----- Given records
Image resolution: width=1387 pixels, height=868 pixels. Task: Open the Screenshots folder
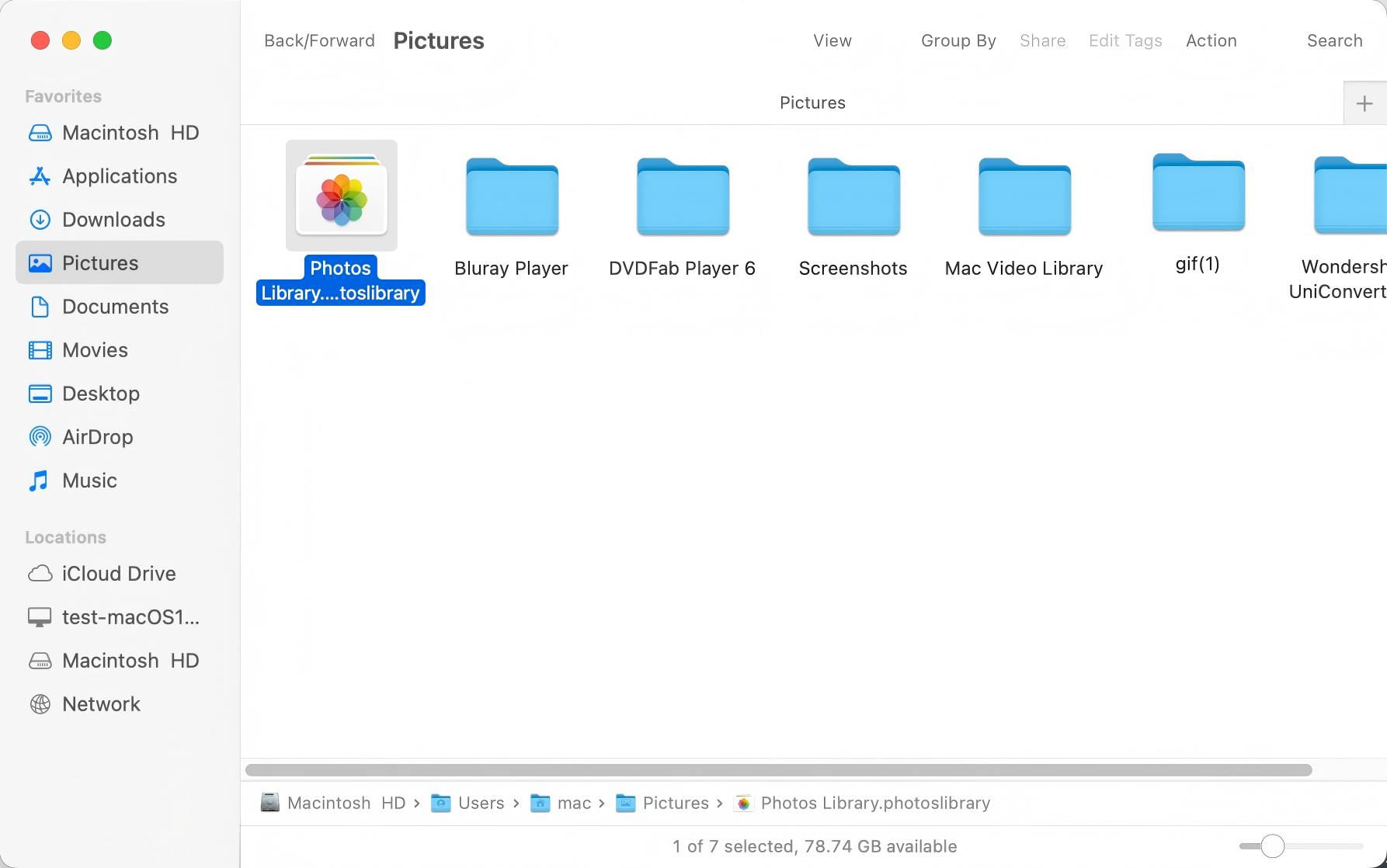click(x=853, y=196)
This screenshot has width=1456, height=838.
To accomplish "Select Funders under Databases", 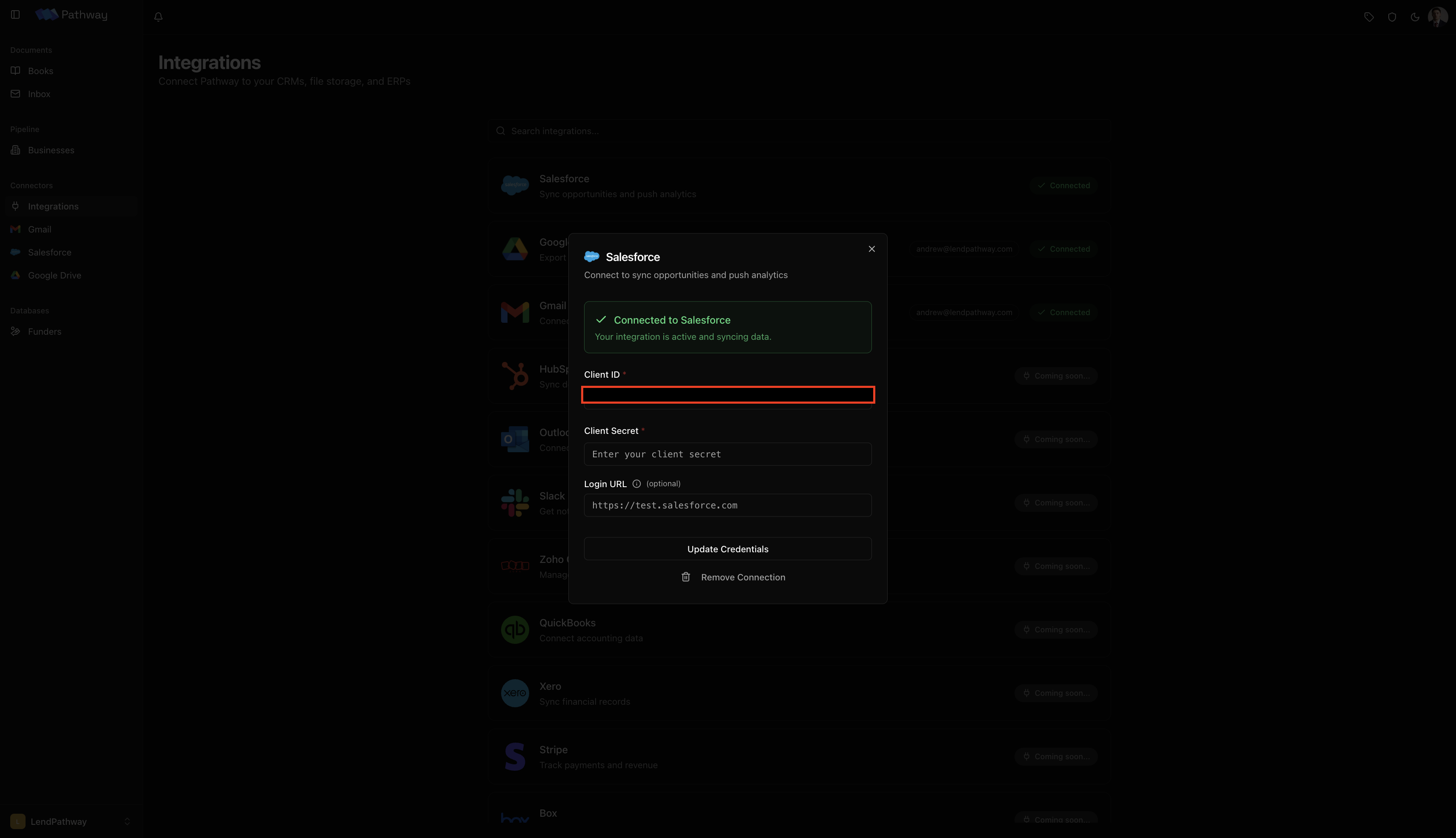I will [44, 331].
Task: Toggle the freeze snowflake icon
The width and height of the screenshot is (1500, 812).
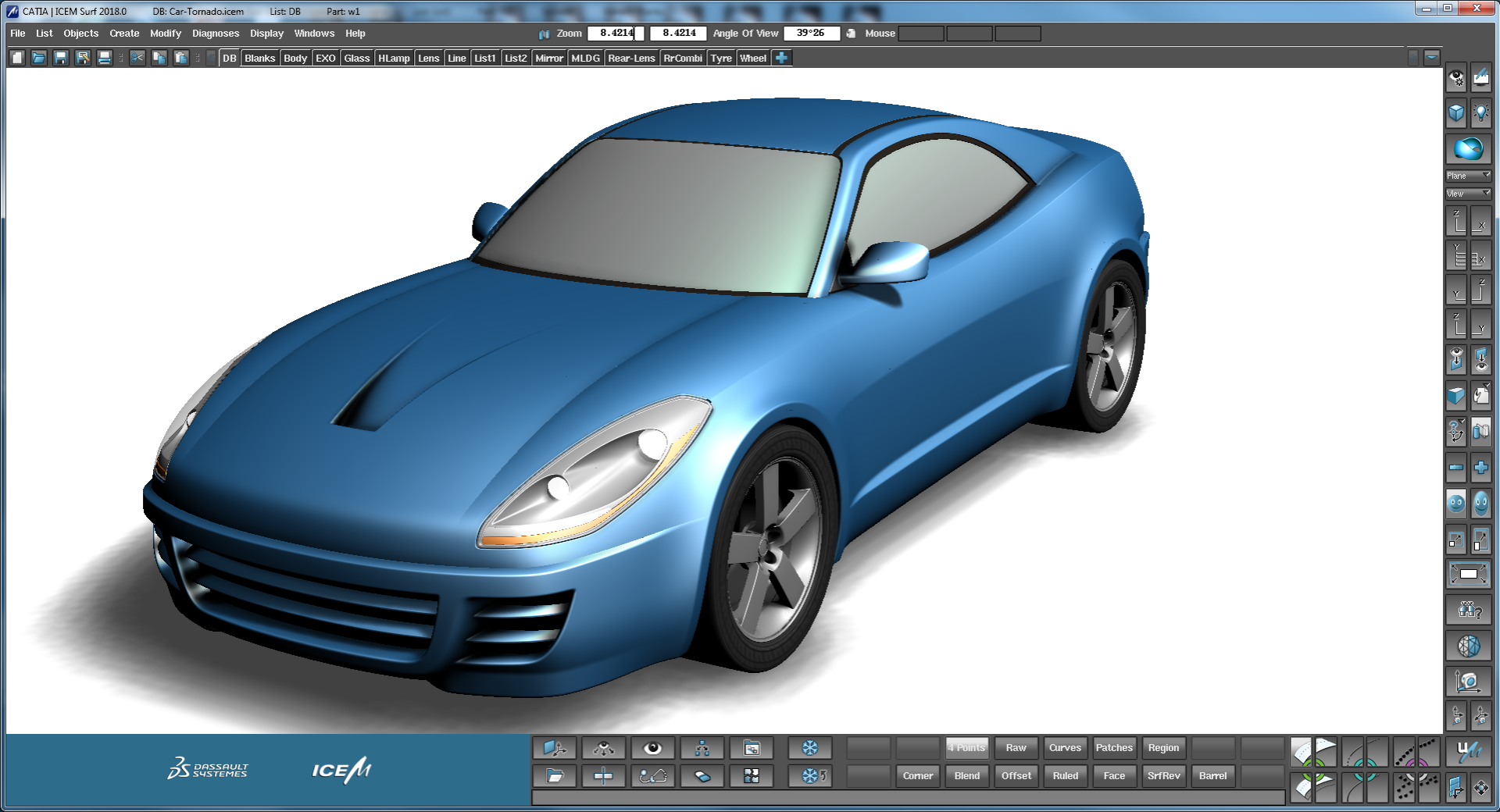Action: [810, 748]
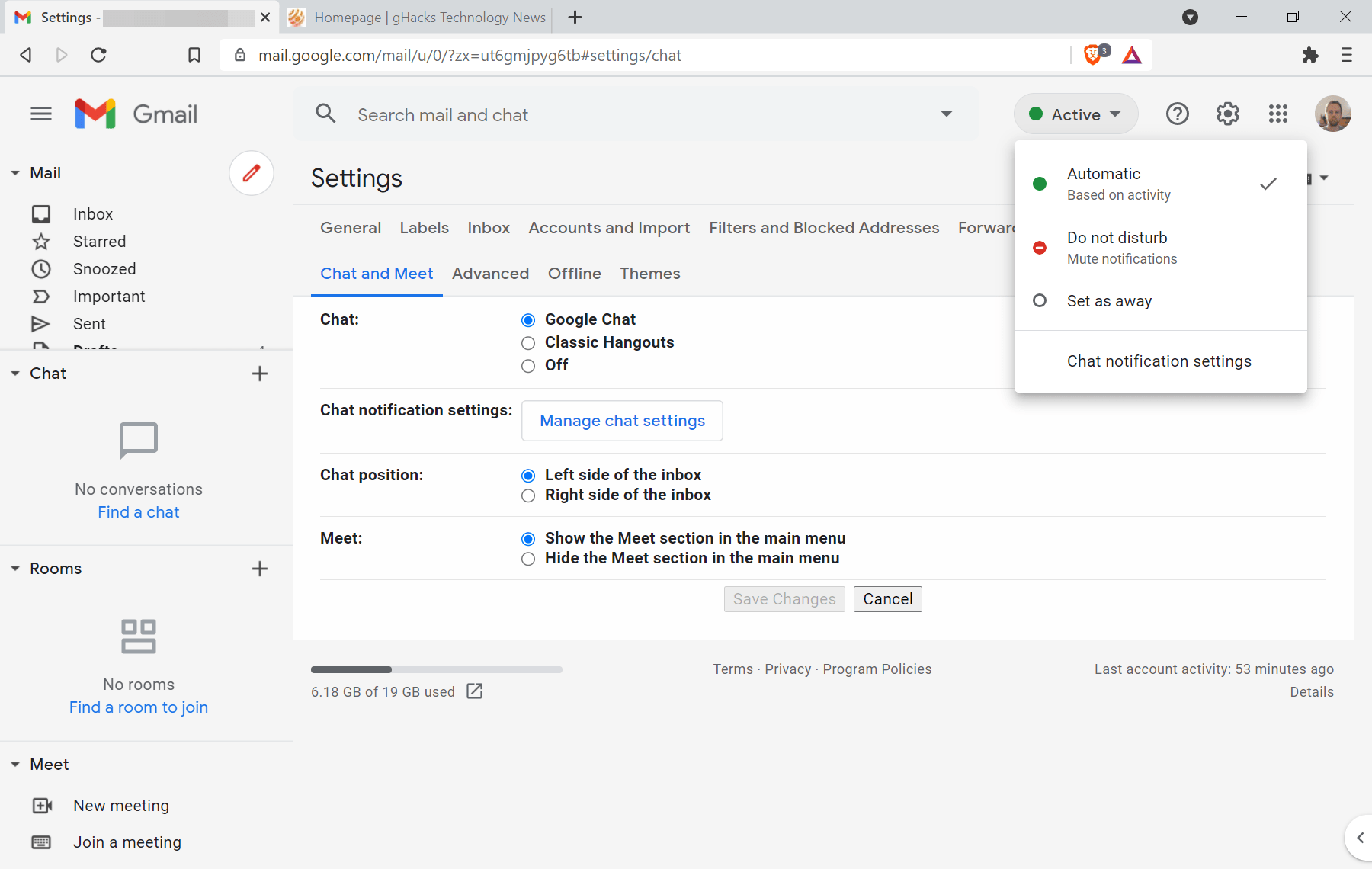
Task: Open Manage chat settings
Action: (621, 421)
----------
» What this task involves
Reproduce exactly, with nothing added, the lines from the line with "The width and" through the end of the entries above; pictures are to be left out.

» Output of the exercise
The width and height of the screenshot is (1500, 812).
Action: [810, 748]
Task: Open Manage chat settings
Action: (621, 421)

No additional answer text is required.